O coordenador dos estudos para mudança do Fethab, secretário de Estado de Infraestrutura, Marcelo Duarte, explicou que a ideia original de separar a cobrança do óleo diesel em relação à dascommodities (soja, milho, algodão, açúcar e álcool) foi mantida. A idéia original do governo era deixar o Fethab com as commodities e criar o Fundo de Transporte (Funtran), recebendo os valores do diesel.
 
 "É o mesmo desejo estratégico, mas com novo desejo jurídico.

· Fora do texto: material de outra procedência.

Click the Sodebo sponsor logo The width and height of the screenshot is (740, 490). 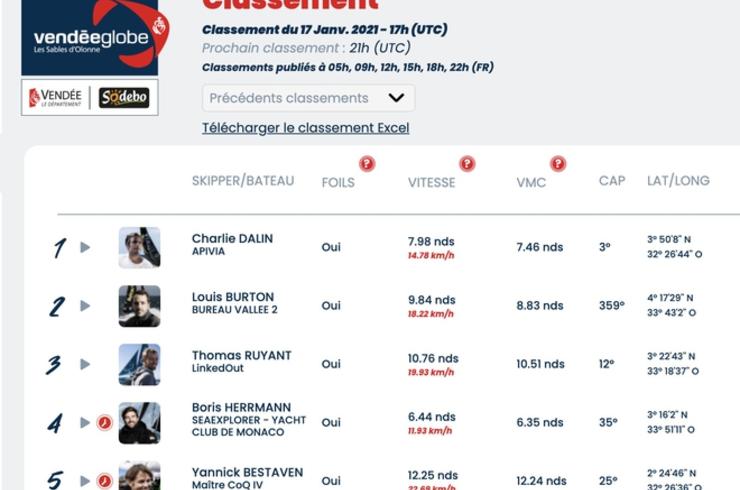pos(124,98)
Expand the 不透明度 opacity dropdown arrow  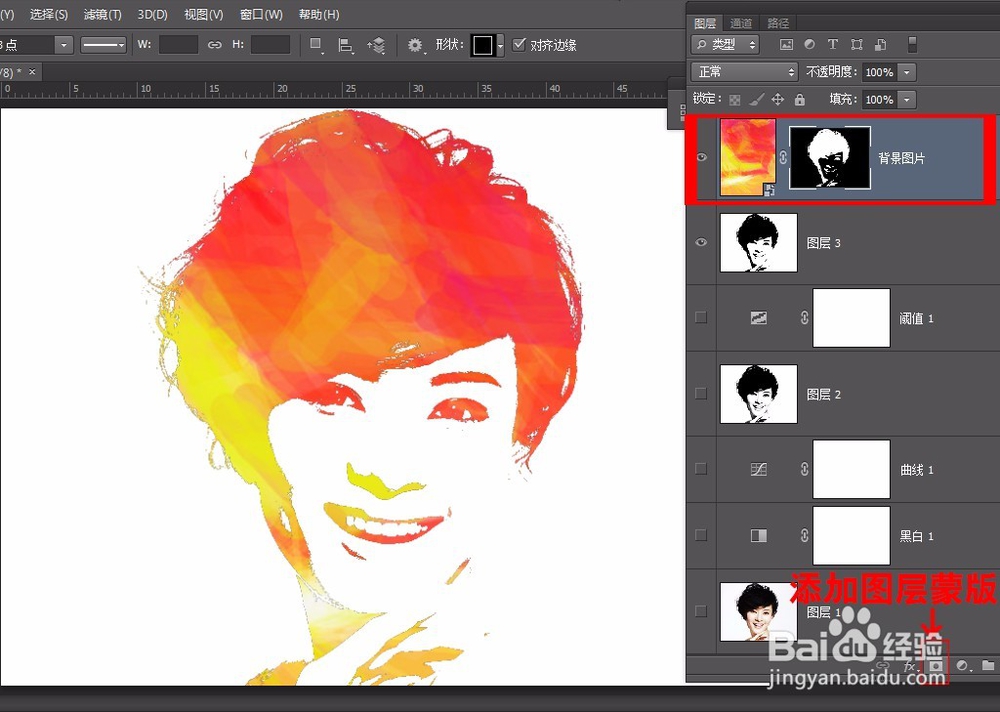tap(906, 72)
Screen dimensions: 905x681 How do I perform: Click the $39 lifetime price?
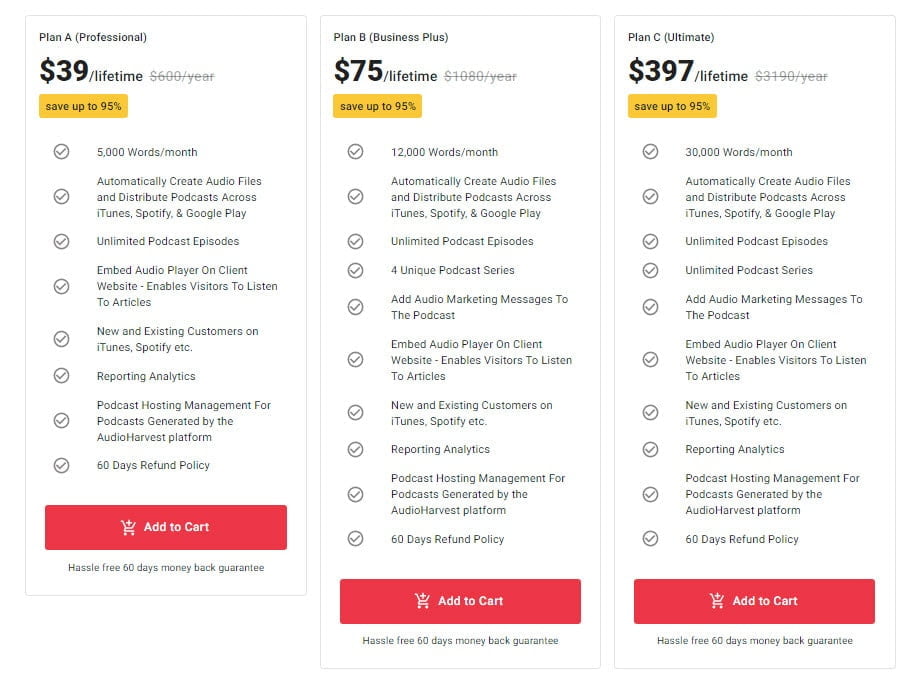[64, 71]
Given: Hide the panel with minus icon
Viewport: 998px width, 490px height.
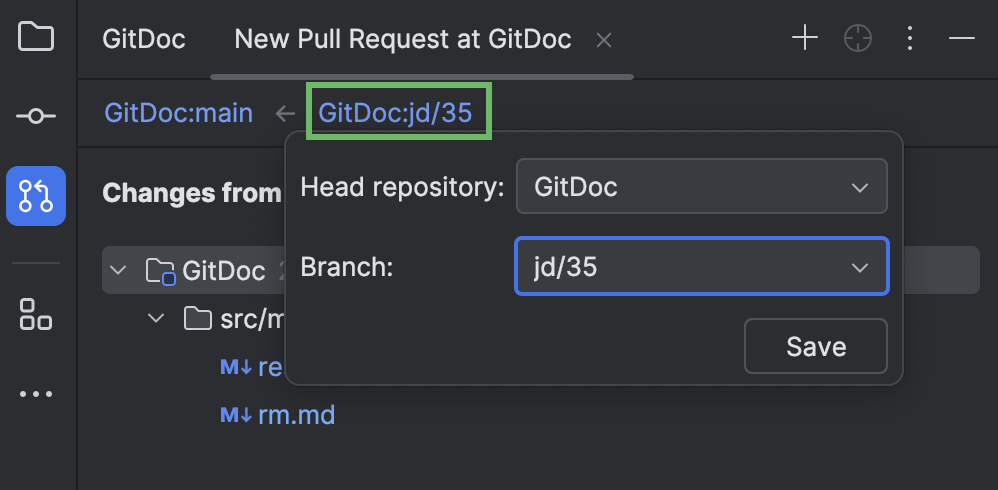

Vale a atual lei do Fethab, com as adequações a serem feitas",  justificou Marcelo Duarte, na cerimônia de inauguração do Várzea Grande Shopping.
  
O titular da Sinfra disse que o novo Fethab está consolidado juridicamente e que não há necessidade de abrir brechas para discussões em tribunais, no futuro. "O Fethab está consolidado e há perfeita compreensão sobre a forma de receita e de sua distribuição", avisou ele.
 
O Fethab vai ser dividido internamente em três frentes: Transporte, Municípios e, também, Habitação e Desenvolvimento Regional. "A partir daí, poderá ser dividido em seis fundos regionais, dependendo da necessidade", resumiu Marcelo Duarte.
 
A mudança vinha sendo estudada desde fevereiro, com  diálogo dos secretários de Planejamento, Marco Marafon; de Cidades, Eduardo Chiletto; de Infraestrutura e Logística, Marcelo Duarte; do procurador-geral do Estado, Patryck Ayala; e do presidente da Associação Mato-grossense dos Municípios (AMM), prefeito Neurilan Fraga, de Nortelândia.
 
Atualmente, o fundo é distribuído de maneira igual para os 141 municípios do Estado. Com a mudança, algumas regiões teriam direito a menores valores.
 
Mato Grosso precisa de R$ 12 bilhões para resolver o problema de logística e o modal rodoviário. Só com o Fethab, certamente não vai resolver. Algumas áreas precisam mais de investimentos, enquanto outras menos.